One week in Mish left me with a heart undone. I have only to close my eyes and little Tabitha is sitting beside me in the front seat of my car with her laughing, dark, almond eyes. She is smart and funny and makes me laugh when she tells me that someone wanted to buy her puppy from her. "Give me the money first and I'll give you the puppy," she said she told the potential buyer. She still had the puppy, so I guess the money didn't materialize.
As we drove into the parking lot of the community centre on Sunday, our first day on the reserve, some children ran up to our cars, recognizing members of the team from earlier visits. Christina, a spunky little girl with a serious expression and hair falling to one side over her eyes, knocked on my car window and motioned to me to wind it down. Her sharp eyes had spotted something of interest. Pointing to the almost empty bag of chips on the car seat, she said, "Chippies! Can I have some?"

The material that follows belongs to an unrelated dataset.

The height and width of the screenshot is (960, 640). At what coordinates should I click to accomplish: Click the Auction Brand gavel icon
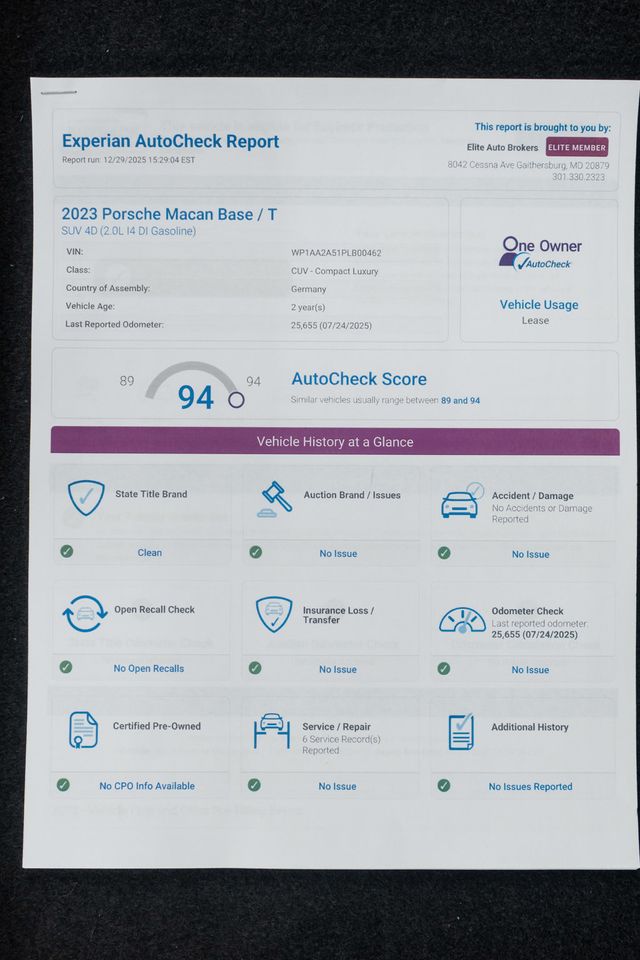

The children of Mish were a subculture, a tribe that ran together and free as wild ponies. Sometimes pushing boundaries and listening when they chose, they were captivated and calmed, for the most part, by the fun activities that Christy had organized.
Jamie loved the children and was determined that we pick up as many
as possible. He went from house to house letting them know of the week of activities, and he urged me to pick up Marita's three grandchildren at her house on the way to deliver the lunch.
One of the children Jamie discovered going door to door was a girl with autism named Bobby. Her parents were happy when we picked her up and she stayed as long as she wanted, included in the fun.
There was another child with autism; young Joey; who Susan kept a watchful eye on, and Micah, who Jamie at first thought couldn't speak, but then realized that he couldn't hear.
From then on he stood facing him when he spoke so that Micah could read his lips. Micah's face was covered in a severe skin rash--excema, and he hid it by wearing a hoodie even in the 29 degree heat. It was wonderful on the last day at the beach to see Micah take off his hoodie, and splash in the water with the others, with the sun and wind on his upturned face, a visible sign of the acceptance and love that had melted his shame away.
Later that day the mother of one of the children, who had come to join us on the beach, said quietly to me, "Micah has had a rough couple of months since his mother died."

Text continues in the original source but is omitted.